Home > Beginner education > The pattern day trading rule

The pattern day trading rule

During February 2001, the SEC approved rule changes aimed at imposing stringent margin requirements for day trading customers. Customers who are deemed “pattern day traders” must have at least $25,000 in their accounts and can only trade in margin accounts.

This rule came about as an over reaction to the internet bubble. Too many people were quitting their jobs to try and take advantage of the wild upswings in the market. I say upswings because it was the giant downswing in the market that lasted from September of 2001 until March of 2003 that prompted the rule. Many individuals had their retirement accounts cut in half.
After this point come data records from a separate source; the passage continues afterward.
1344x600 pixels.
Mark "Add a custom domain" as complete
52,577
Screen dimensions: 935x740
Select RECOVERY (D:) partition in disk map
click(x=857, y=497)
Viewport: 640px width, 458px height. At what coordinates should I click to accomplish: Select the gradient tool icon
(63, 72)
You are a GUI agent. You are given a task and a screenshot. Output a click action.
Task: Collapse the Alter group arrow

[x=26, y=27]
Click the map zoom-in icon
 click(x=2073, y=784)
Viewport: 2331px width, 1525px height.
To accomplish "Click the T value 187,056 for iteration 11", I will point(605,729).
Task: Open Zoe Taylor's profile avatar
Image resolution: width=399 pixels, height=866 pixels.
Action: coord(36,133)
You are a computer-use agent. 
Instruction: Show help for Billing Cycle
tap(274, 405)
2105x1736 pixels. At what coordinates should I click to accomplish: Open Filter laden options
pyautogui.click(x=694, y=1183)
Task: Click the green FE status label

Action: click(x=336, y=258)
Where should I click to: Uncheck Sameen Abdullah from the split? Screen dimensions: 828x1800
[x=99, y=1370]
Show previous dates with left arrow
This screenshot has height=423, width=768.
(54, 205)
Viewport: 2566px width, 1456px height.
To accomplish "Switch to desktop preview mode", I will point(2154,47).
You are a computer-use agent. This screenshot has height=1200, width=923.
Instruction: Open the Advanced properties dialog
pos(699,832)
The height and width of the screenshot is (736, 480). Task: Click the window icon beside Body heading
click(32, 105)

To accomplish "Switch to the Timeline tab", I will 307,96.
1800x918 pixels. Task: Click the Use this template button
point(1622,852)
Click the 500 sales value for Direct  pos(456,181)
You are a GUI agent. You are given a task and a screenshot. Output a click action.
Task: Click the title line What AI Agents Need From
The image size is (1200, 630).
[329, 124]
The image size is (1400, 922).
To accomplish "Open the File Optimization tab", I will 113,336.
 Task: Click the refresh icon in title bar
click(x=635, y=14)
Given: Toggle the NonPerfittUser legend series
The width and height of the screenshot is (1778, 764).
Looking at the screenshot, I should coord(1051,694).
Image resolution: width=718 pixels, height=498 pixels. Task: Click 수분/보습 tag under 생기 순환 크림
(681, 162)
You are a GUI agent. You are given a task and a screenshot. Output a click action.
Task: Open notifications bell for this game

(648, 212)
Many who were close to retirement ready to live the golden years had to go back to work.

Could this have been prevented? Does the rule accomplish what it was intended to do? What can you do if you don’t have $25,000 and want to day trade for a living? I will answer each of these separately.

Could the huge losses in retirement accounts have been prevented? Yes! If you never traded professionally before you should not have risked more than a small portion of your 401K on speculating. Good structured speculation means you have a plan. In that plan you should have a definite dollar amount to risk per trade.

Does the rule accomplish what it was intended to do? Absolutely not. The SEC decided that if you have $25,000 you are a sophisticated investor and are therefore qualified to day trade. That is a joke. So let me get this straight, if I made $30,000 selling pizza for a living that makes me a qualified trader because I have the money?!

What can you do if you want to day trade but don’t have the $25,000? Whether you have the money or not you should get a solid education. Day trading for a living requires capital. Or more specifically to day trade you need buying power.

There are two avenues you can take, you can get the required licenses which will allow you to place a risk deposit (less than $25,000) with a broker dealer and they will leverage you. Or you can trade with a firm like Keystone Trading Group where we will back you with our capital if you enroll in our training and mentoring programs.

No matter what you do, get educated by people actually trading for a living. If your instructor does not allow you to watch him or her trade walk away.